Jumat, 14 Juni 2013

Praktik Hukuman Mati di Timur Tengah dan Afrika Utara

Kawasan Timur Tengah dan Afrika Utara (Middle East and North Africa/MENA) adalah satu dari dua pilar utama tempat hukuman mati masih diberlakukan. Asia menjadi pilar satunya lagi. Maka dalam 5th World Congress Against Death Penalty (Kongres Dunia ke-5 Melawan Hukuman Mati) yang berlangsung di Madrid, Spanyol, pembahasan mengenai praktik hukuman mati di kawasan ini menjadi salah satu sesi utama.

Yang membuat rumit adalah saling terkaitnya aturan hukum negara-negara di kawasan ini dengan aspek sejarah keagamaan yang kemudian menginspirasi penjatuhan hukuman mati. Filsuf Tunisia dan antropolog Quran, Youssef Seddik yang menjadi salah satu panelis dalam sesi pembahasan hukuman mati di kawasan MENA mengemukakan pendapatnya.

Ia mengakui, saat ada populasi yang merasa bahwa agamanya yang terbaik, mereka akan dengan buta mengikuti ajaran agama tersebut. "Memang, hukum 'mata dibalas mata' itu ada dalam Quran, namun manipulasi akan hukuman ini sudah berlangsung begitu lama akibat interpretasi sepotong-sepotong dari pembacaan Quran."

Meski hukum itu tercantum dalam Quran, namun menurut Youssef, hukum tersebut diperuntukkan bagi "sons of Israel". "Orang-orang Islam lupa, bahwa ini bukan hukum mereka," kata Youssef.

Ia kemudian merujuk pada konsep 'qisas' yang disebut dalam surat Al-Baqarah. Youssef tak mengartikan 'qisas' sebagai pembalasan, tapi sebagai 'reparation' atau upaya memperbaiki kesalahan yang sudah dilakukan atau kompensasi. Youssef juga menambahkan bahwa di ayat tersebut ada penekanan bahwa upaya memperbaiki kesalahan ini harus dilakukan secara baik, adil, dan penuh kasih. Kompensasi inilah yang dalam ayat Quran dijanjikan memiliki peringanan beban tersendiri buat korban. Sementara pelakunya atau "mereka yang sudah melampaui batas kebenaran," akan mendapat hukuman menyakitkan tersendiri dari Tuhan.

Dari interpretasi ini Youssef menyimpulkan bahwa, jika populasi Timur Tengah dan Afrika Utara membaca Quran secara tepat, dan tak hanya mengikuti buta, maka pemberian hukuman mati di kawasan ini bisa dihapuskan sejak berabad-abad lalu.

Youssef kemudian menyebut contoh surat lain, Al-Maidah di ayat 28 yang berkisah tentang dua saudara.  Ayat tersebut mengutip perkataan, "Jika memang kamu merentangkan tangan untuk membunuhku, saya tak akan merentangkan tangan saya untuk membunuhmu, karena saya takut pada Allah." Konsep ini, menurut Youssef, sesuai dengan ajaran antikekerasan Mahatma Gandhi dengan simbolisme memberi pipi lain saat satu pipi ditampar.

::::

● **Yang Diminta**:
1. Jawablah pertanyaan berikut berdasarkan teks tentang hukuman mati di atas.
(a) Di kota mana Kongres Dunia ke-5 Melawan Hukuman Mati berlangsung?
(b) Youssef Seddik mengartikan 'qisas' sebagai apa?
(c) Menurut Youssef, konsep dalam surat Al-Maidah ayat 28 sesuai dengan ajaran siapa?
2. Tuliskan kembali dengan persis bagian teks tentang hukuman mati di atas, mulai dari "Meski hukum itu" dan terus sampai "tersendiri dari Tuhan.".

● **Data Tersedia**:
::::

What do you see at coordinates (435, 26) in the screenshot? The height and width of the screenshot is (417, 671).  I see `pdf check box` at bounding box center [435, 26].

::::

● **Kunci Jawaban**:
1.
(a) Madrid, Spanyol.
(b) Sebagai 'reparation', yaitu upaya memperbaiki kesalahan yang sudah dilakukan atau kompensasi, bukan sebagai pembalasan.
(c) Ajaran antikekerasan Mahatma Gandhi.

2.
Meski hukum itu tercantum dalam Quran, namun menurut Youssef, hukum tersebut diperuntukkan bagi "sons of Israel". "Orang-orang Islam lupa, bahwa ini bukan hukum mereka," kata Youssef.

Ia kemudian merujuk pada konsep 'qisas' yang disebut dalam surat Al-Baqarah. Youssef tak mengartikan 'qisas' sebagai pembalasan, tapi sebagai 'reparation' atau upaya memperbaiki kesalahan yang sudah dilakukan atau kompensasi. Youssef juga menambahkan bahwa di ayat tersebut ada penekanan bahwa upaya memperbaiki kesalahan ini harus dilakukan secara baik, adil, dan penuh kasih. Kompensasi inilah yang dalam ayat Quran dijanjikan memiliki peringanan beban tersendiri buat korban. Sementara pelakunya atau "mereka yang sudah melampaui batas kebenaran," akan mendapat hukuman menyakitkan tersendiri dari Tuhan.